Wartawan Investigasi

Pencari Bukti Yang Tersembunyi

Diduga skandal irigasi Rp8,6 miliar di afia oleh CV. permata jennita, PPK, kadis PUPR bungkam

Gunungsitoli,Warta.in — Dugaan skandal pembiaran proyek jaringan irigasi di desa afia kecamatan gunungsitoli utara senilai Rp8,6 miliar dari bantuan keuangan provinsi sumatera utara TA. 2026 semakin terang benderang. Proyek yang dikerjakan CV. permata jennita itu ditemukan dikerjakan asal jadi di dalam genangan air lumpur.

Pantauan di lapangan, pasangan batu irigasi yang dikerjakan CV. permata jennita dipaksakan dikerjakan tanpa pengeringan, tanpa pemadatan, dan adukan semen diduga tidak sesuai spesifikasi teknis. Kondisi ini jelas membuat bangunan irigasi tidak akan bertahan lama dan cepat jebol.

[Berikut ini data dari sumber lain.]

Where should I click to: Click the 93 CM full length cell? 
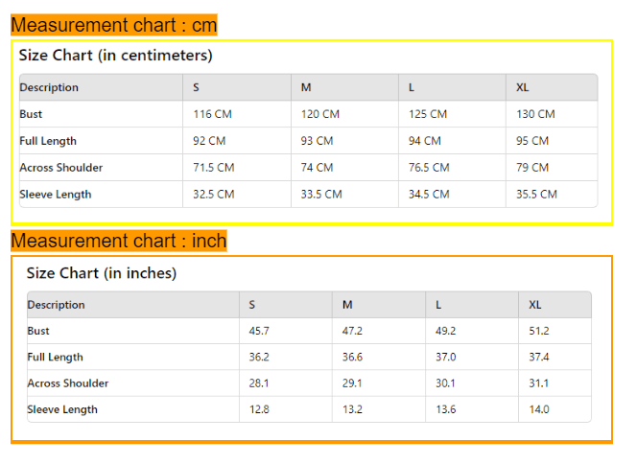pos(317,141)
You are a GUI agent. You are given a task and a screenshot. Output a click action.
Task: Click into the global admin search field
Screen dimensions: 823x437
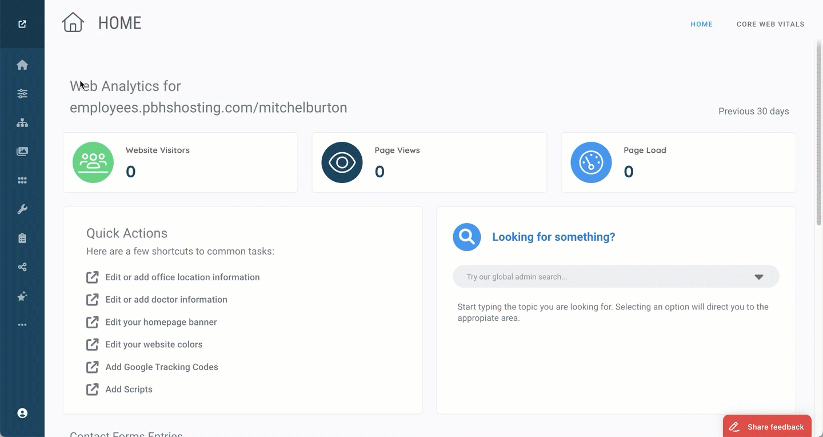[x=600, y=277]
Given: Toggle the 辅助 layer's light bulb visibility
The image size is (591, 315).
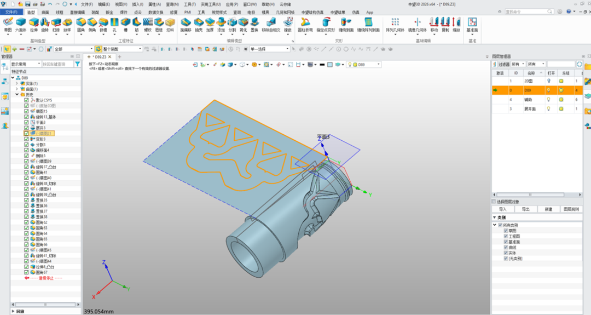Looking at the screenshot, I should [x=548, y=100].
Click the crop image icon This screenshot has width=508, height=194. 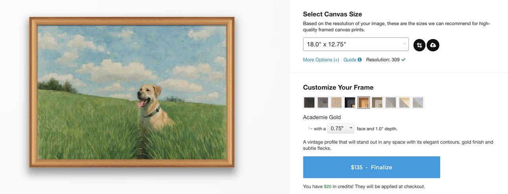(x=419, y=45)
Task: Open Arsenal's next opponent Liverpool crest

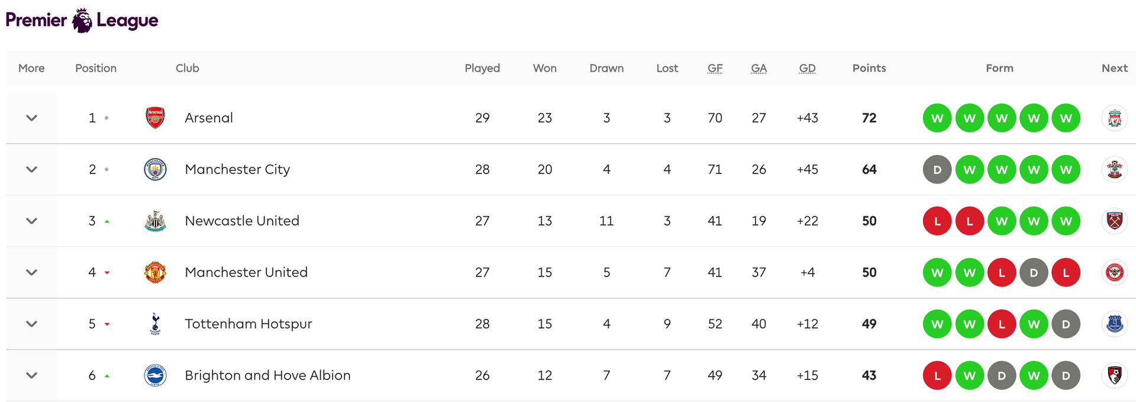Action: [x=1115, y=118]
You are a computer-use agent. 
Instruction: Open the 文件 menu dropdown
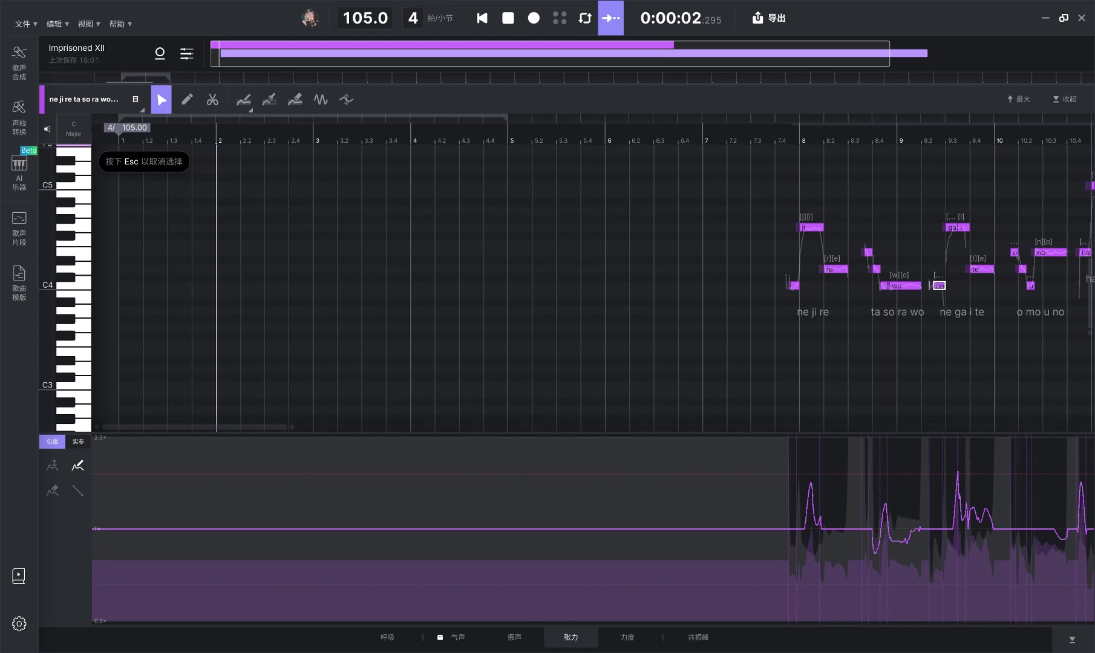[26, 24]

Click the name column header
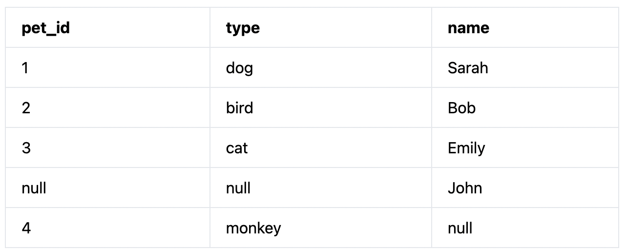525,27
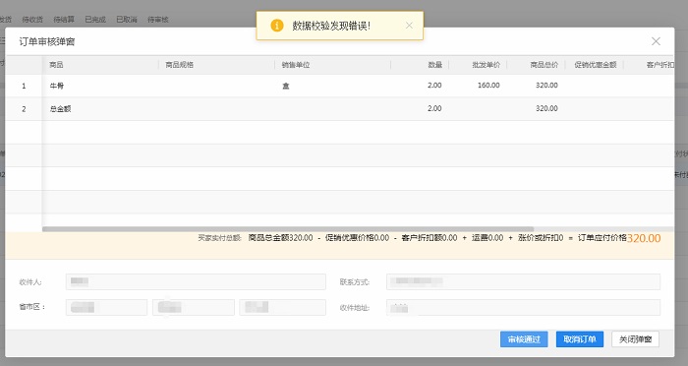Open the province dropdown in 省市区

click(106, 307)
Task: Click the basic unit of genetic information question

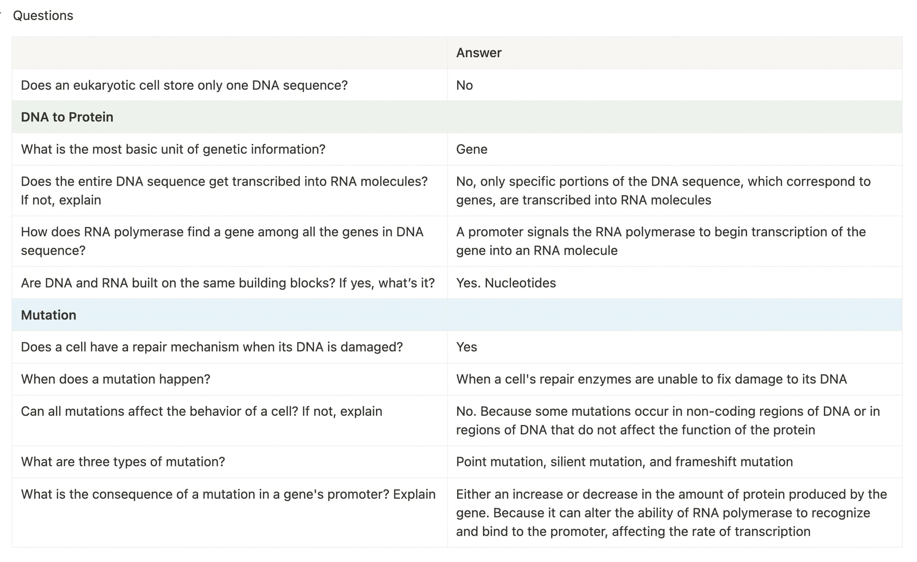Action: coord(173,149)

Ironisnya meski sudah dilaporkan warga dan rekan media, PPK proyek diduga tutup mata dan tutup telinga, Kadis PUPR kota gunungsitoli bungkam tidak menegur CV. permata jennita, Wali Kota Sowaa Laoli juga bungkam tidak menindaklanjuti.

“Ini sudah jelas diduga skandal pembiaran. Irigasi Rp8,6 miliar oleh CV. permata jennita kerja asal jadi di dalam lumpur kok dibiarkan. PPK tutup mata, Kadis PUPR bungkam, Wali Kota Sowaa Laoli juga bungkam,” tegas salah satu jurnalis.

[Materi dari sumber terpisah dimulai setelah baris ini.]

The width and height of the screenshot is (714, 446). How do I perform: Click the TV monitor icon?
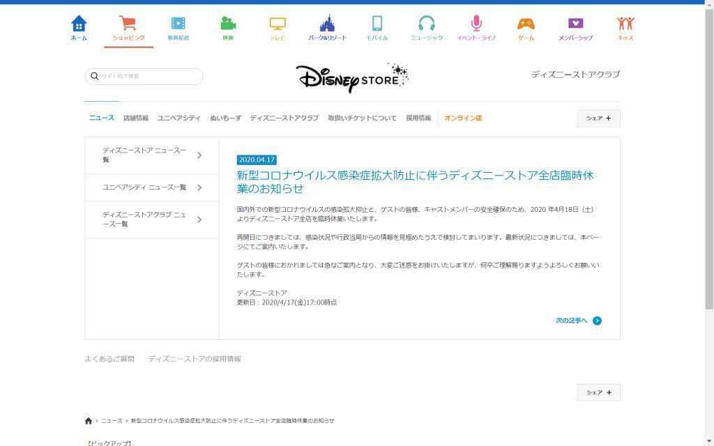coord(278,24)

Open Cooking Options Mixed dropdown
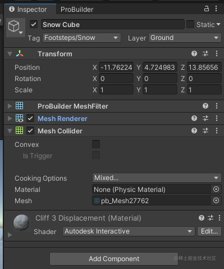coord(157,178)
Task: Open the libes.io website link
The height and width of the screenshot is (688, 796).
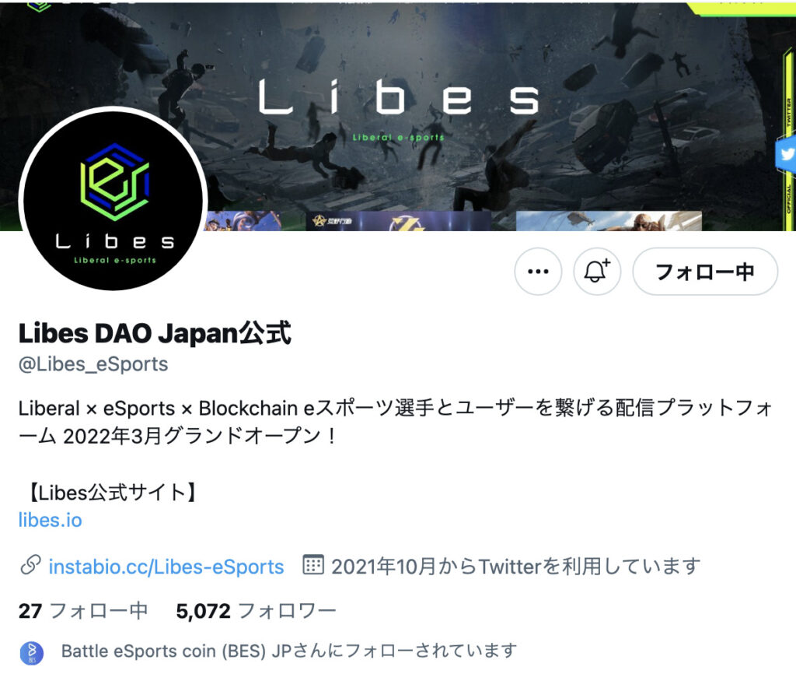Action: pos(51,521)
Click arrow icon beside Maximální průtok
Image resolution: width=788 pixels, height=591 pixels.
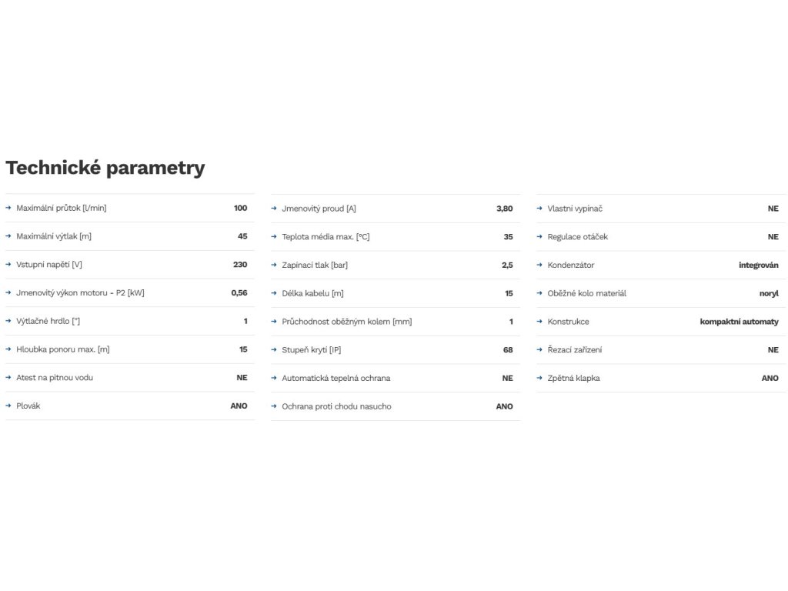pyautogui.click(x=8, y=208)
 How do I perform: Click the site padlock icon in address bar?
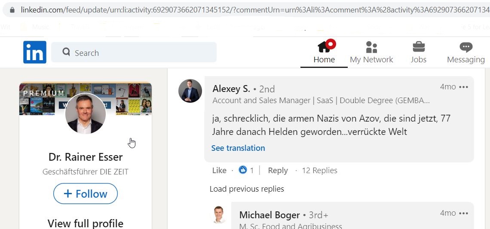point(12,10)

Aturan yang diduga dilanggar adalah Undang-undang nomor 2 tahun 2017 tentang jasa konstruksi pasal 59 dan 60 tentang kewajiban mutu yang dapat dipidana 5 tahun dan denda Rp50 miliar, Peraturan presiden nomor 12 tahun 2021 pasal 11 tentang kewajiban PPK mengendalikan dan mengawasi kontrak, dan Undang-undang nomor 31 tahun 1999 jo. UU nomor 20 tahun 2001 tentang tipikor pasal 3 tentang penyalahgunaan wewenang yang merugikan keuangan negara dengan ancaman 1 sampai 20 tahun.

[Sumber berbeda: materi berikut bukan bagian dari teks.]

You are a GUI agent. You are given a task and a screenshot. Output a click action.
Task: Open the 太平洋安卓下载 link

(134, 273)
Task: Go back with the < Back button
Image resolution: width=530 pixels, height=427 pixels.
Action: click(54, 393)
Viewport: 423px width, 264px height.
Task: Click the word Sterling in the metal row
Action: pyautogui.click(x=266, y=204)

Publik mendesak Wali Kota Sowaa Laoli segera perintahkan penghentian dan bongkar ulang pekerjaan irigasi di afia yang dikerjakan CV. permata jennita. Jika tetap bungkam, Kejari dan Polres Nias diminta periksa PPK, Kadis PUPR, dan CV. permata jennita.

Hingga berita ini diterbitkan, PPK, Kadis PUPR, dan Wali Kota Sowaa Laoli masih bungkam.

Catatan redaksi: Dibuka seluas-luasnya klarifikasi dan hak jawab kepada dinas terkait selama 2×24 jam.